7. Способ по п.6, отличающийся тем, что сиалилированный лиганд Льюиса является Slex или Slea.
8. Способ по п.5, отличающийся тем, что фукозу переносят из фукозильного донора на гидроксильную группу N-ацетилглюкозаминового остатка углеводной акцепторной молекулы.
9. Способ по п.8, отличающийся тем, что фукозильный донор переносит фукозу на гидроксильную группу углерода 3 N-ацетилглюкозамина.
10. Способ по п.5, отличающийся тем, что фукозильный донор переносит фукозу на гидроксильную группу галактозного остатка углеводной акцепторной молекулы.
11. Способ по п.5, отличающийся тем, что сиалилтрансферазу выбирают из группы, состоящей из α-2,3-сиалилтрансферазы, α-2,4-сиалилтрансферазы, α-2,6-сиалилтрансферазы и α-2,8-сиалилтрансферазы.
12. Способ по п.5, отличающийся тем, что фукозилтрансферазу выбирают из группы, состоящей из α-1,2-фукозилтрансферазы, α-1,3-фукозилтрансферазы, α-1,6-фукозилтрансферазы, α-1,4-фукозилтрансферазы и α-1,3/4-фукозилтрансферазы.
13. Способ по п.5, отличающийся тем, что фукозилтрансферазу выбирают из группы, состоящей из β-галактозидазо, -α-1,2-фукозилтрансферазы, N-ацетилглюкозамин-α-1,3-фукозилтрансферазы, N-ацетилглюкозамин-α-1,4-фукозилтрансферазы, N-ацетилглюкозамин-α-1,6-фукозилтрансферазы и N-ацетилглюкозамин-α-1,3/4-фукозилтрансферазы.

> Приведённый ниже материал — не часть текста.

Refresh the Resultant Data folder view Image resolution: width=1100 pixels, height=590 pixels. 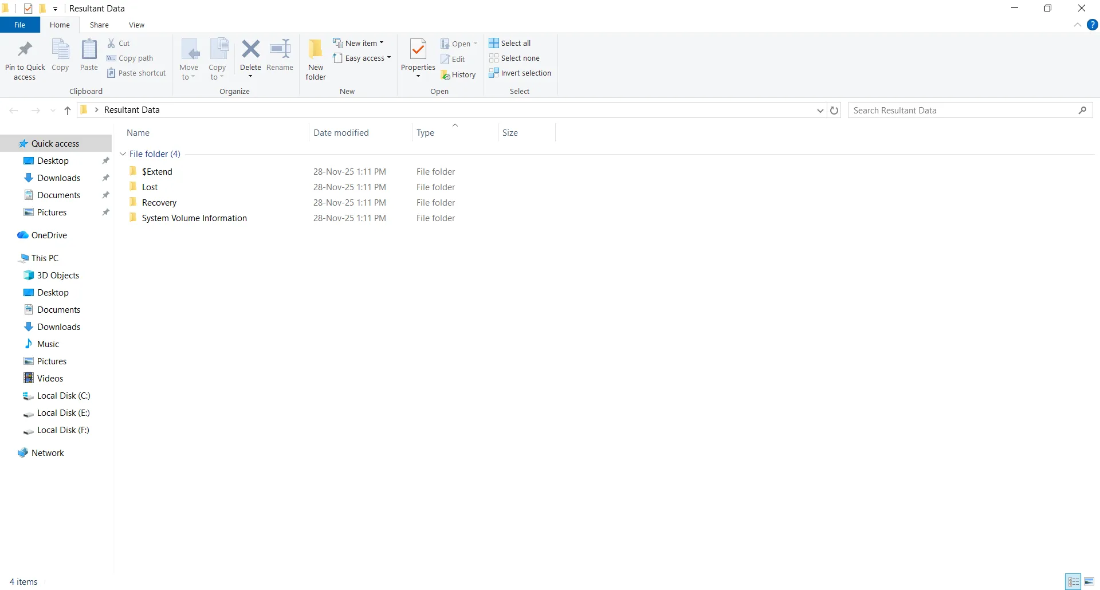834,110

14. Способ по п.5, отличающийся тем, что углеводная акцепторная молекула является углеводной замещенной молекулой, где углевод оканчивается на GalB 1,4 GlcNAc-X, где X представляет органическую молекулу.
15. Способ по п.5, отличающийся тем, что основание по крайней мере одного нуклеозида является либо цитидином, либо уридином.

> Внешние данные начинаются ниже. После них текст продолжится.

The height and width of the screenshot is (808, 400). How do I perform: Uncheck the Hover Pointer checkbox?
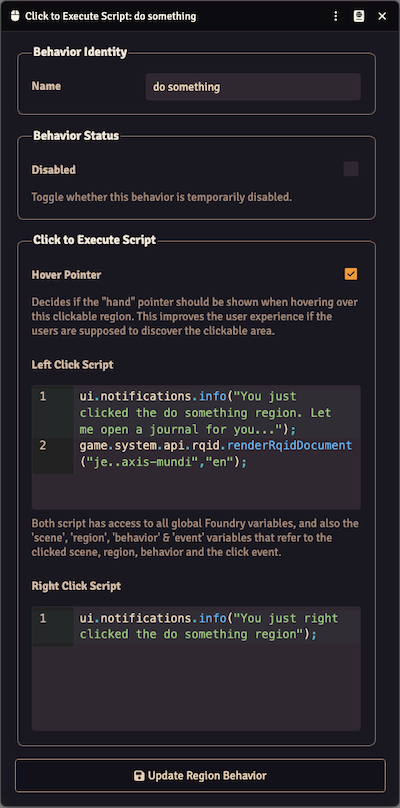click(351, 274)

16. Способ по п. 5, отличающийся тем, что монофосфонуклеозидактивированный сиалильный донор является цитидин-5'-монофосфо-N-ацетилнейраминовой кислотой.
17. Способ по п.5, отличающийся тем, что дифосфонуклеозидактивированный фукозильный донор является гуанозин-5'-дифосфофукозой.
18. Способ по п.5, отличающийся тем, что гликозильный донор на стадии образования первой гликозидной связи является дифосфонуклеозидактивированным галактозильным донором, то есть уридин-5'-дифосфогалактозой.
19. Способ по п. 5, отличающийся тем, что стадии образования первой и второй гликозидных связей практически завершаются до начала образования третьей гликозидной связи.
20. Реакционная система in vitro для получения фукозилированного углевода, содержащая фукозилтрансферазу и гуанозин-дифосфофукозу-образующий фермент.
21. Система по п.20, отличающаяся тем, что гуанозин-дифосфофукозу-образующим ферментов является гуанозин-дифосфофукозопирофосфорилаза.
22. Система по п.20, отличающаяся тем, что дополнительно содержит киназу.
23. Система по п.22, отличающаяся тем, что дополнительно содержит пируваткиназу.
24. Система по п.22, отличающаяся тем, что киназа представляет собой фукозокиназу.
25. Система по п.21, отличающаяся тем, что дополнительно содержит NADPH регенерационную систему.
26. Система по п.25, отличающаяся тем, что гуанозин-дифосфофукозообразующая система содержит гуанозин-дифосфо-маннозу.
27. Система по п. 26, отличающаяся тем, что гуанозин-дифосфат-маннозу получают in situ из гуанозинтрифосфата и маннозо-1-фосфата.
28. Система по п.27, отличающаяся тем, что дополнительно содержит пируваткиназу и гуанозин-дифосфоманнозопирофосфорилазу.